**Exercise:**
Find every line in the records below that contains the word "computer", and copy each such line.

(Saved data entries)
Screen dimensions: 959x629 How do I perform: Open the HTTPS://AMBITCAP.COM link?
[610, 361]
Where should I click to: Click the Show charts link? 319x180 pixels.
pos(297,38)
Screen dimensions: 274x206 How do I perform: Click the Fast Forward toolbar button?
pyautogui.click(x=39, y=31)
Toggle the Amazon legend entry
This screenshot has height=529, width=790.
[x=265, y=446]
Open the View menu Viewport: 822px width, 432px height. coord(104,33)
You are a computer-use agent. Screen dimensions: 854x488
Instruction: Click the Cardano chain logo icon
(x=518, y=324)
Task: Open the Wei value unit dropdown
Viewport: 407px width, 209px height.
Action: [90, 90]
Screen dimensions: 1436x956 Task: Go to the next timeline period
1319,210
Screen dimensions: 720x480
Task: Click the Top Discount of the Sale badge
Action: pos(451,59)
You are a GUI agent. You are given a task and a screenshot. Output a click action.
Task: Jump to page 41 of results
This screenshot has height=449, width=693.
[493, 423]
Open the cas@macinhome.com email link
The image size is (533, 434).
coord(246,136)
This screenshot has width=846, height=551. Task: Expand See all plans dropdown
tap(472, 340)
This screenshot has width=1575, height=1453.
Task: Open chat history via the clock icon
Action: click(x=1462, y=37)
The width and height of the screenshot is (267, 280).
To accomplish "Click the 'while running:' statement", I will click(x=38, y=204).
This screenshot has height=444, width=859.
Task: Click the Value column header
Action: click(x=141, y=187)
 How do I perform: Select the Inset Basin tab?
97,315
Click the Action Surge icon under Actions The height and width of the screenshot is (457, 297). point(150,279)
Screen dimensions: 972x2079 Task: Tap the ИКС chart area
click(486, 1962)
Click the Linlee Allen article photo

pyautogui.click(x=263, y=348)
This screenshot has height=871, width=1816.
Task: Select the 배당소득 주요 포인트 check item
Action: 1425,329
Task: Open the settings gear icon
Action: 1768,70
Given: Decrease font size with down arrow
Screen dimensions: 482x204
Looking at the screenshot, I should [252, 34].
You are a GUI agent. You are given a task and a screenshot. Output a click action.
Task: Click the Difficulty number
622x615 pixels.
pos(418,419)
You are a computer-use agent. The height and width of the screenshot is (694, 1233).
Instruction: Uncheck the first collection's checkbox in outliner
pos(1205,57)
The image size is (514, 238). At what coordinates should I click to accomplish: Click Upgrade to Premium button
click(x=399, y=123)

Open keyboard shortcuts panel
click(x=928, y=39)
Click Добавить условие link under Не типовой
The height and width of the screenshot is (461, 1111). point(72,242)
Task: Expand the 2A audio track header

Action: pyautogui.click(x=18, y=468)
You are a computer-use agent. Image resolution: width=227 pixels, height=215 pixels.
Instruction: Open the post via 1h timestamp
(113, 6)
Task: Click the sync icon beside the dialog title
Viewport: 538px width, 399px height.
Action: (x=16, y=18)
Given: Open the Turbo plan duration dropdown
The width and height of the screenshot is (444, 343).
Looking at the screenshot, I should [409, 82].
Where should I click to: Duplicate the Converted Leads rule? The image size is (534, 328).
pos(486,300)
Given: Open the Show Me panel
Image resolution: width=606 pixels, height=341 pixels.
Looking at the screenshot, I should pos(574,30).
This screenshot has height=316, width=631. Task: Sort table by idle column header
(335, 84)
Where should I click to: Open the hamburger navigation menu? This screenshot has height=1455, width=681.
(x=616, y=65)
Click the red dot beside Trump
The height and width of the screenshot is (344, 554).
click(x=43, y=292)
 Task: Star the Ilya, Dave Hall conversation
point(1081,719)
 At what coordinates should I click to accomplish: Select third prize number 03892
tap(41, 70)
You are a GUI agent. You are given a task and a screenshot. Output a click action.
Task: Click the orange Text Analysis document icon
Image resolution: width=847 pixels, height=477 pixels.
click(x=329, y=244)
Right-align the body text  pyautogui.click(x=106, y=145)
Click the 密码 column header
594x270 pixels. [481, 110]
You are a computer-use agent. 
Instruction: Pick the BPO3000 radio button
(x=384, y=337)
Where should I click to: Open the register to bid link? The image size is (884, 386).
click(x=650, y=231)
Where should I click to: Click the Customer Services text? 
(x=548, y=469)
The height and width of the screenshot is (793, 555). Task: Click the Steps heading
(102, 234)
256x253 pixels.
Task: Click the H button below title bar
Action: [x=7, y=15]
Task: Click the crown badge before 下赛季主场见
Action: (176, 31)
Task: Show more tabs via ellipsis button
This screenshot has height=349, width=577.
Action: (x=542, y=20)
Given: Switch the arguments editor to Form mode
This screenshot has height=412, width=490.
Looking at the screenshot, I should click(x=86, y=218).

**Solution:**
You are a computer-use agent. Screen dimensions: 854x488
You are a computer-use agent. The height and width of the screenshot is (694, 1233).
You are a computer-use agent. Image resolution: width=227 pixels, height=215 pixels.
You are a computer-use agent. 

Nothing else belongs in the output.